Abstract Considerable progress has been made to characterise the metabolic responses to exercise among children and adolescents (‘young people’) over the last 90 years using a variety of techniques and study designs. Yet, the paediatric literature is often bound to ethical and technical constraints, and insights at the muscle cell level are typically reliant on studies conducted around 40–50 years ago. Among young people, exercise is associated with a complex interplay of distinct aerobic and anaerobic metabolic responses. The child–adolescent–adult transition is accompanied by a reduced reliance on fat oxidation and a reduced Fatmax, with a concomitant increased reliance on total and endogenous carbohydrate oxidation and reduced reliance on exogenous carbohydrate oxidation during exercise.

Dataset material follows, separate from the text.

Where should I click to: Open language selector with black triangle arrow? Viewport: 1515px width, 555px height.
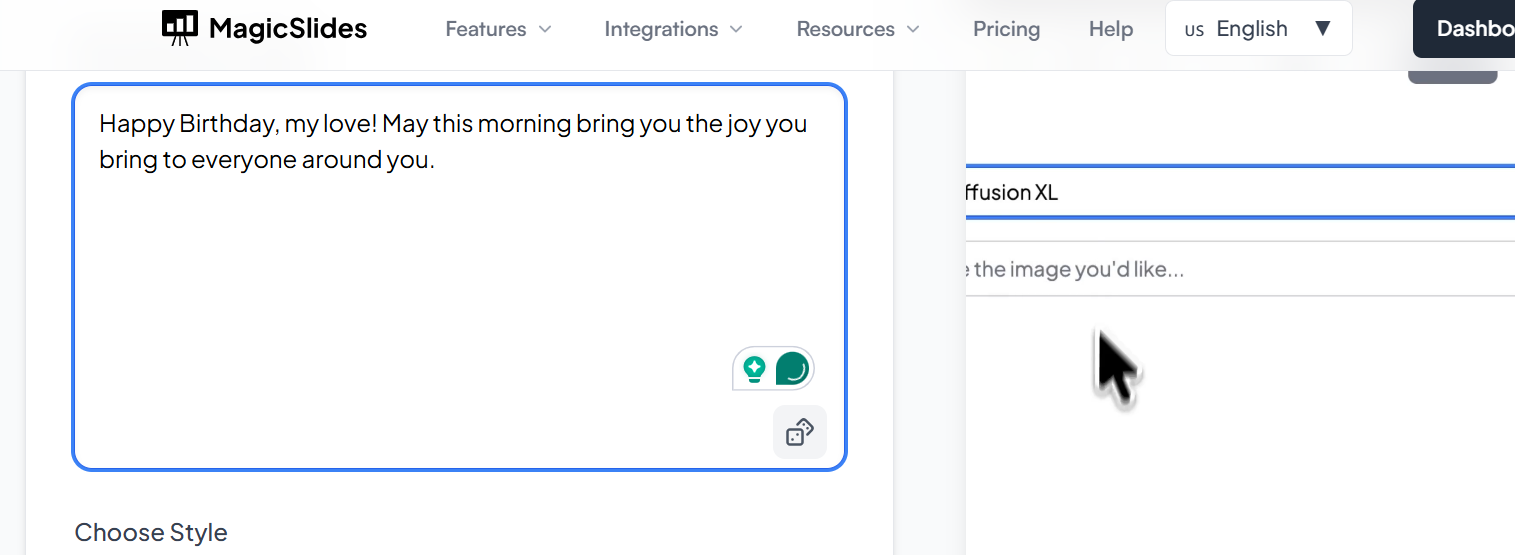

These changes are governed by advances in puberty rather than age per se, with possible underlying mechanisms related to glycogen storage limitations, oxidative and glycolytic enzyme activity, lactate accumulation, and muscle fibre recruitment patterns. Growing evidence among young people shows that fat oxidation dominates during exercise targeted at individual Fatmax (typically at a moderate intensity), that is more prolonged in duration and that utilises a larger muscle mass. Conversely, carbohydrate oxidation dominates during high-intensity, short-duration exercise utilising a smaller muscle mass. From a public health perspective, acute moderate- and high-intensity exercise can induce favourable metabolic responses, including reduced postprandial glucose, insulin, and triacylglycerol concentrations in young people. Notwithstanding progress, much knowledge remains to be accumulated with regard to the metabolic responses to exercise among young people, particularly girls, using new minimally invasive technologies to advance current insights.